— TASK DESCRIPTION —
Locate the line that contains "Click the green 选择 button". Retype it and every line after it to the end of the records, exactly, but not the pictures.

(Saved entries)

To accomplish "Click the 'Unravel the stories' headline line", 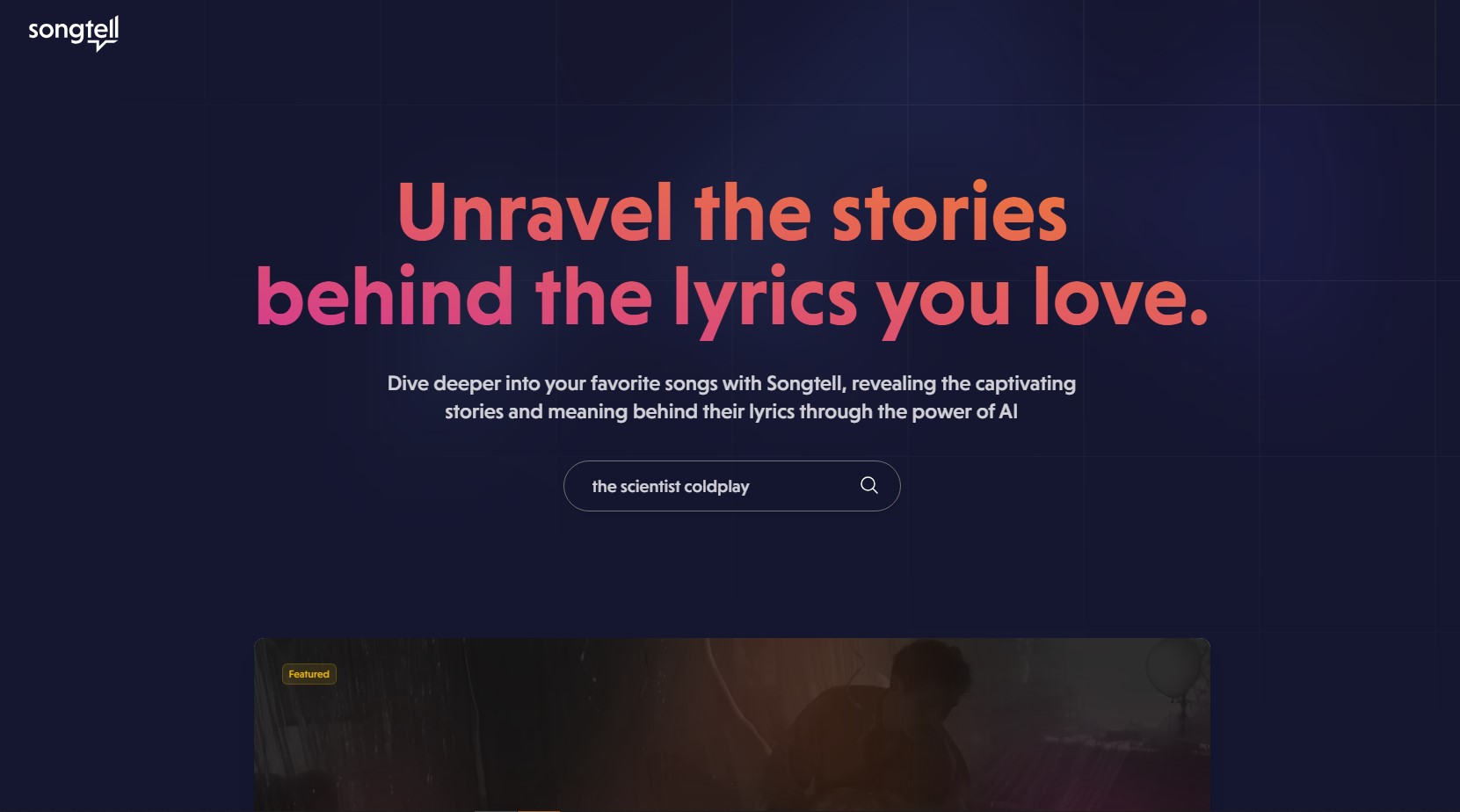I will pyautogui.click(x=731, y=213).
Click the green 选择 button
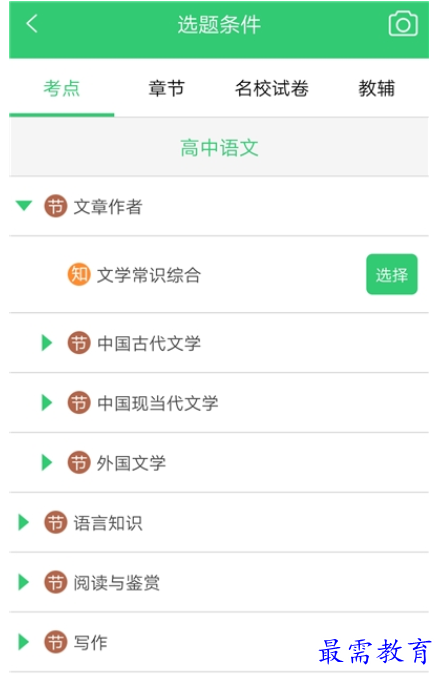The width and height of the screenshot is (440, 683). tap(392, 274)
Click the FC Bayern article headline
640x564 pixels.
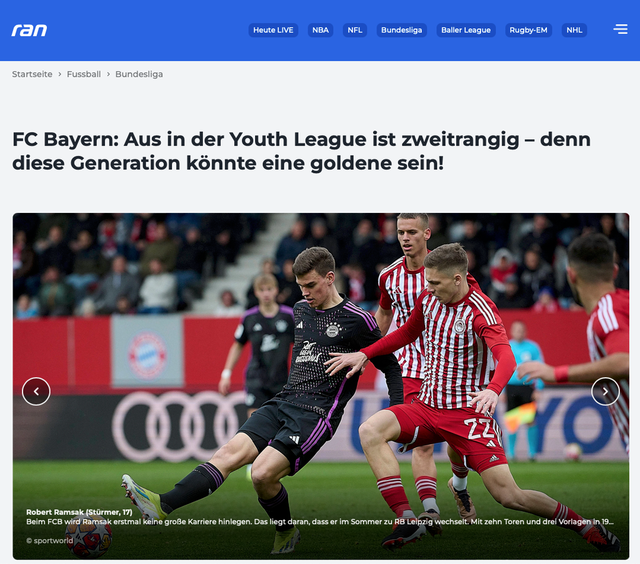[x=301, y=151]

— EXERCISE RESPONSE —
Click the green 选择 button
The width and height of the screenshot is (440, 683). tap(392, 274)
Click the FC Bayern article headline
640x564 pixels.
[x=301, y=151]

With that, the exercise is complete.